Iain Banks has posted a message on the Banksophilia website: he has terminal cancer, and his next book, The Quarry, will likely be his last.

I’m not much of a fanboy. I don’t follow the lives of writers. Meet too many of them, and you realize that if you love books, you’re probably better off not knowing too much about the people who create them. The stories are what matter, and they’ll always be there.

But this news has knocked me back. I first read The Wasp Factory, his first novel, back in college. My friend Nancy Neibur pressed it into my hands and said, “I think you’ll like this.” Oh Jesus did I. I’d never read anything like it.

Then, years later, I read Consider Phlebus, the first of his Culture novels, and was bowled over twice: once by the audacity of the book, and second by the fact that it was written by the same man who’d written The Wasp Factory. I don’t even like space opera, but here was a writer who’d reinvented it, jazzed it up, and made me turn pages in the way I did when I was ten. But this was entertainment for adult brains. The language and narrative structure were as much a part of the joy as talking spaceships.
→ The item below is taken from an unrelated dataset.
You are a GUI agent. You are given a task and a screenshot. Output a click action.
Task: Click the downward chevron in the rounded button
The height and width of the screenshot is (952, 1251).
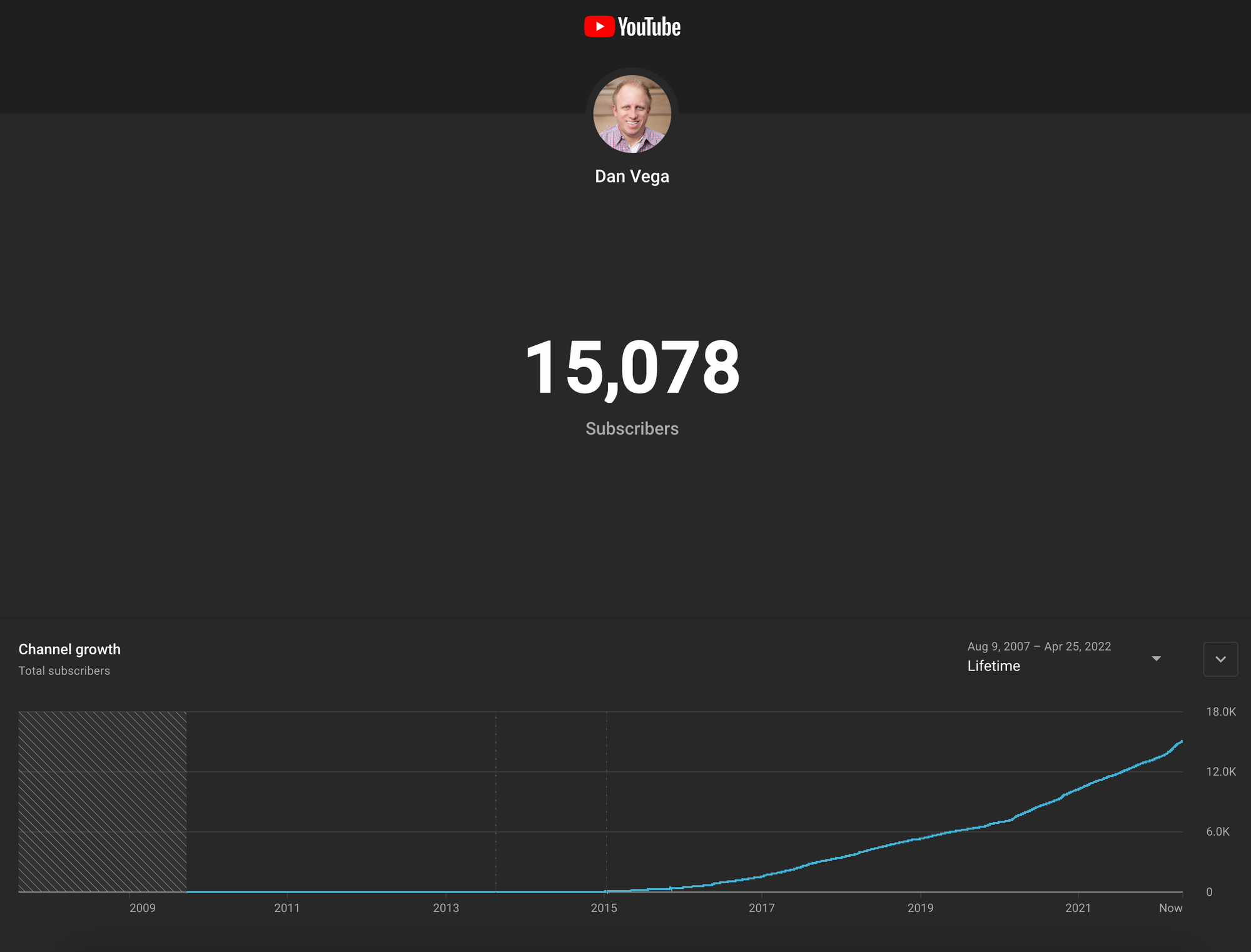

I went back and got my own copy of The Wasp Factory, then proceeded to hunt down everything he wrote. When I went to England 16 years ago I made sure to find every book I couldn’t get in the US (this was in the pre-internet days, when it was tough to get UK versions), under both his names: He writes SF as Iain M. Banks, and “mainstream” as Iain Banks, though sometimes you’d be hard pressed to tell the difference.  In both modes he’s the master of the grand set piece, capable of wheeling out one seven-layer cake of strangeness after another. He is able to end a 700 page novel with a sentence that makes my jaw drop.

I don’t read him like a writer looking to steal his tricks.  I don’t read him critically at all. I read him like a fan. And at this stage of my life, after 25 years of writing, there are precious few people in that category.

Would anyone but a fan name his son “Ian”?

So Mr. Banks: You’re not dead yet, but it’s looking grim. Before you go, I just wanted to say thanks, and I’m looking forward to the next book.